Geographical distribution of weekly lab tested suspected dengue cases in Northern (green), Western (blue) and Central (yellow) divisions between 27th October 2013 and 1 st July 2014.

Points on the maps show locations of cases arranged by health centre they reported to; these are plotted with jitter and transparency to show concentrations of cases. (A) Weekly reported case totals for Northern, Western, Central and Eastern divisions. (B) Serosurvey study locations. Black circles show the 23 study clusters included in the analysis. (C) Age distribution of Central Division in the 2007 census (blue line) and ages of serosurvey participants in 2013 (black line).

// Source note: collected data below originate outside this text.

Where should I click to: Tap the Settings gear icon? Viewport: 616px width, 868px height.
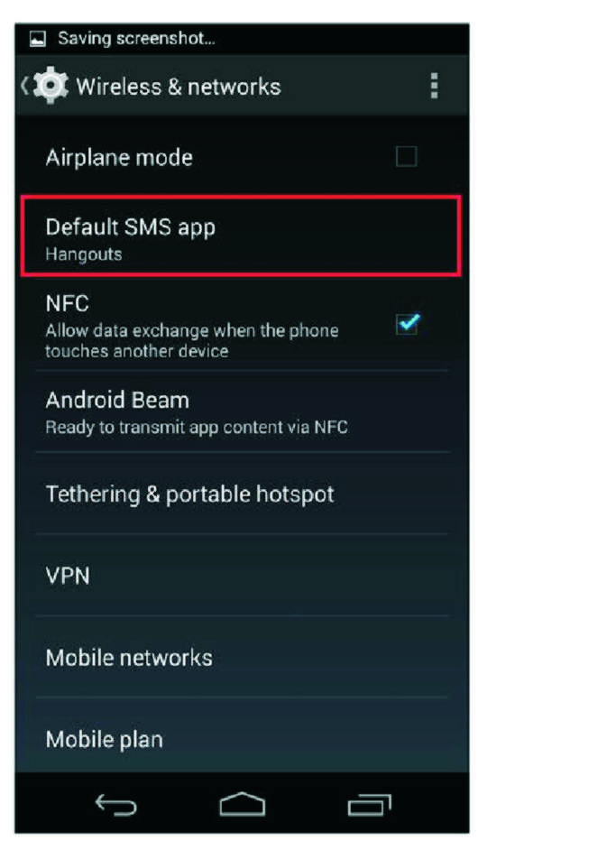51,85
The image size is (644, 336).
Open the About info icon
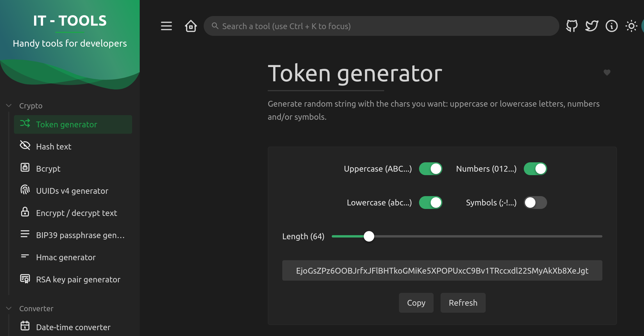pyautogui.click(x=611, y=26)
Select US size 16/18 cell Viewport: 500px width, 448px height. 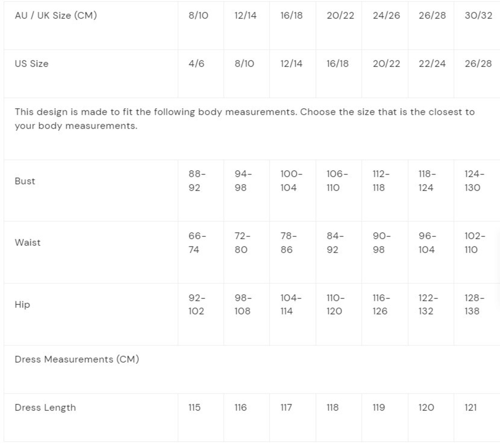point(338,64)
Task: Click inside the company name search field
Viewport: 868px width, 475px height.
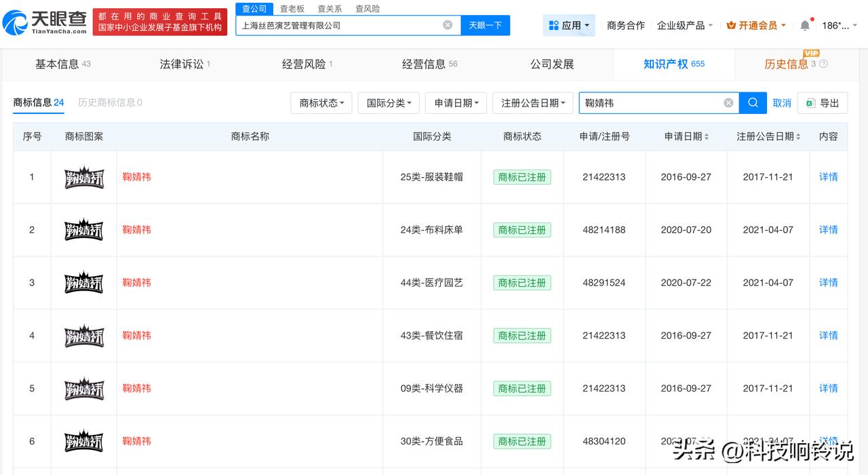Action: [x=339, y=24]
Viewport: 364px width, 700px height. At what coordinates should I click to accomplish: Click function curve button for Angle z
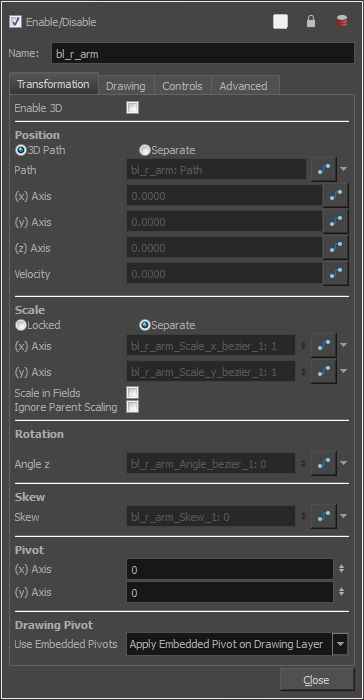coord(324,463)
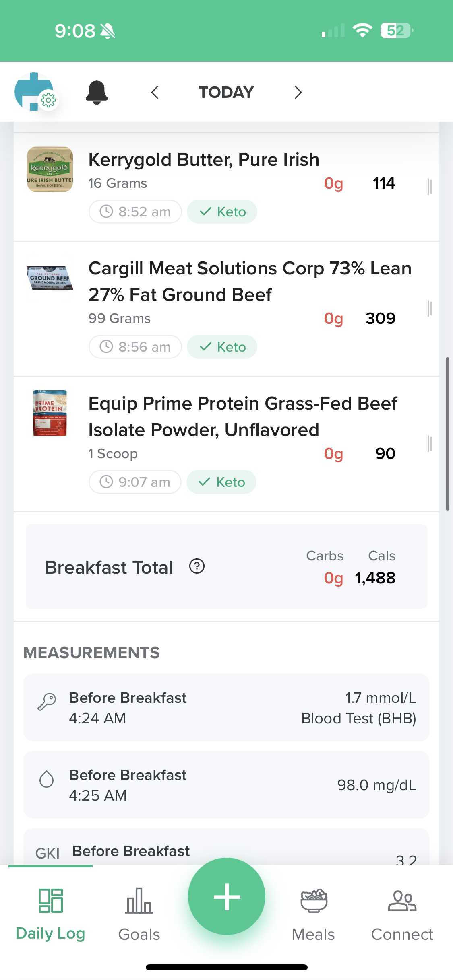Viewport: 453px width, 980px height.
Task: Tap the green plus add button
Action: coord(227,896)
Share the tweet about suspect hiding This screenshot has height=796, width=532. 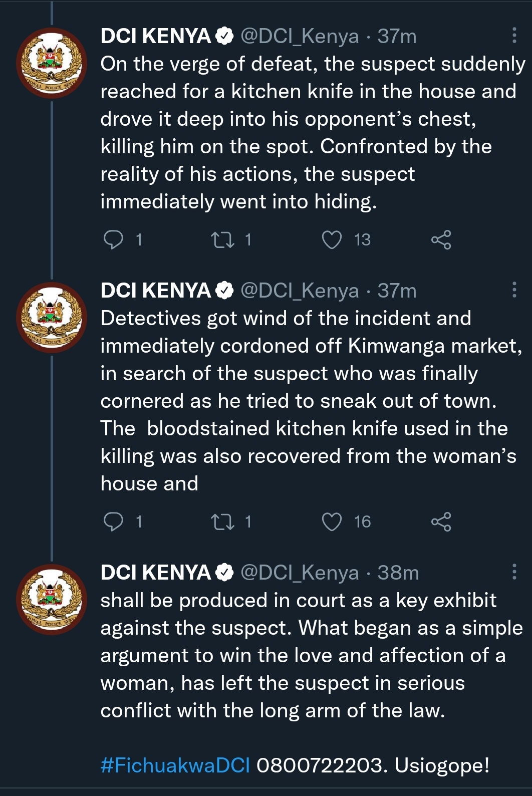click(441, 240)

https://doi.org/10.7554/eLife.34848.003
Distribution of ELISA values for anti-DENV IgG over time.

(A) Distribution of values in 2013 and 2015. Orange bars show observed proportion of samples with each value in 2013; blue bars show proportions in 2015. Dashed lines show threshold for seronegativity and seropositivity. (B) Change in ELISA values between 2013 and 2015. Bars show distribution of values. Grey line shows estimated uncertainty in assay measurements; blue line shows estimated increase in value following the 2013–14 epidemic; thin black line shows overall fitted distribution (model R2=0.93). Dashed line shows probability of infection for a given rise in value. (C) Relationship between value in 2013 and rise between 2013 and 2015, adjusting for probability of infection as shown in Figure 2B. Points show 1000 bootstrap samples of the data with replacement, with opacity of each point proportional to probability of infection. Blue line shows prediction from generalized additive model, with data points weighted by probability of infection; shaded region shows 95% CI (model R2=0.31).

https://doi.org/10.7554/eLife.34848.007
Age patterns of immunity and infection during 2013–15.

(A) Proportion of each age group seropositive against DENV as measured by ELISA (blue squares) and DENV-3 by MIA (green circles). Lighter points show 2013 results, darker points show 2015; lines show 95% binomial confidence intervals. (B) Comparison of estimated age-specific infection and reported cases. Black points, estimated proportion infected based on ELISA rise indicated in Figure 2B; red points, cases reported per 1000 people in each age group; lines show 95% binomial confidence intervals.

https://doi.org/10.7554/eLife.34848.008
Spatial pattern of infection and immunity in Central Division.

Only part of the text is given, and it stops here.